Mooring systems are responsible to limit the offsets of oil and gas floating production systems due to environmental actions. Therefore, they are extremely important for the overall safety of the floating unit and of the risers system connected to it. Mooring lines are subjected to pre-tension and environmental loads effects and must be designed to comply with the ultimate, accidental and fatigue limit state criteria. In general, floating units mooring lines are composed by a top chain segment, a rope segment, and a bottom chain segment. Most of the accounted failures in mooring lines are related to fatigue damage in the chain links of the top or bottom segments. Material degradation due to corrosion effects plays an important role in this failure mechanism.

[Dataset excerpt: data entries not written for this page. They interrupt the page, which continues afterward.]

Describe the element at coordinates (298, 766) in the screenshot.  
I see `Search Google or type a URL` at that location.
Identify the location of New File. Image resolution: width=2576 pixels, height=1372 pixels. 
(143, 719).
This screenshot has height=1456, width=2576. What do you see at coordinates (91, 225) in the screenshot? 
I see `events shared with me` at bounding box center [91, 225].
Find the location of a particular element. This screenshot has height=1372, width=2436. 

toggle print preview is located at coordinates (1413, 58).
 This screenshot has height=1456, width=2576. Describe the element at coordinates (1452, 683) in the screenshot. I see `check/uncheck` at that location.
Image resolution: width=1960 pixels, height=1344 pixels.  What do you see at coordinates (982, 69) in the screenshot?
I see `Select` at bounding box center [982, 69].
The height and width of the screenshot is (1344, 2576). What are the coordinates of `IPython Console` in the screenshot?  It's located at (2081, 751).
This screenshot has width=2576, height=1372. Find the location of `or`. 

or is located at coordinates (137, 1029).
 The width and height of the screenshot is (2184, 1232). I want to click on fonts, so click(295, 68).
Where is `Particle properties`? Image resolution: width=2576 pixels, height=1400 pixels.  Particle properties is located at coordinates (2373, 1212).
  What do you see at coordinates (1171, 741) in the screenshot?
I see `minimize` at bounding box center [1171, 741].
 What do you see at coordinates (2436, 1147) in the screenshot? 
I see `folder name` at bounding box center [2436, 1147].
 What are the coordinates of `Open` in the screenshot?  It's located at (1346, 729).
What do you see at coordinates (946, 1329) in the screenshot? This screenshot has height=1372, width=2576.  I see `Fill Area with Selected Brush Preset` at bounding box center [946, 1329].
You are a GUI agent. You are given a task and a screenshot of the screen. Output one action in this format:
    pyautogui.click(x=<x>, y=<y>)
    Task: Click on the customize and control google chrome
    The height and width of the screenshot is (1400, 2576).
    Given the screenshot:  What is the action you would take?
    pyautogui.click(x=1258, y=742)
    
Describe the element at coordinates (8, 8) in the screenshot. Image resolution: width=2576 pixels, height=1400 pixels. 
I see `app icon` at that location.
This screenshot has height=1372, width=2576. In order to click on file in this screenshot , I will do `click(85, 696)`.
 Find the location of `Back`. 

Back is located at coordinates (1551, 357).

Engineering practice usually recommends that a constant corrosion rate model is to be adopted in the design. Periodic inspections are to be carried out in the mooring lines in order to assess the corrosion effects and other issues during the operational life of the floating system. However, corrosion is a complex phenomenon, which behavior is difficult to predict. Adopting a deterministic corrosion rate can lead to non-realistic results, compromising the system safety and the inspection planning.

Therefore, to consider the problem uncertainties and comply with standards guidance, this work proposes a time-dependent fatigue reliability-based method to update the inspection planning using the results of previous inspections. The method is applied in a case study of a corroded chain segment of a mooring line, assuming a continuously-updated corrosion rate model and the S-N curve fatigue approach.

Results show that the proposed method, based on solid safety assumptions, is a feasible and more reasonable way to define inspection dates, avoiding the mooring system to operate in unacceptable levels of risk.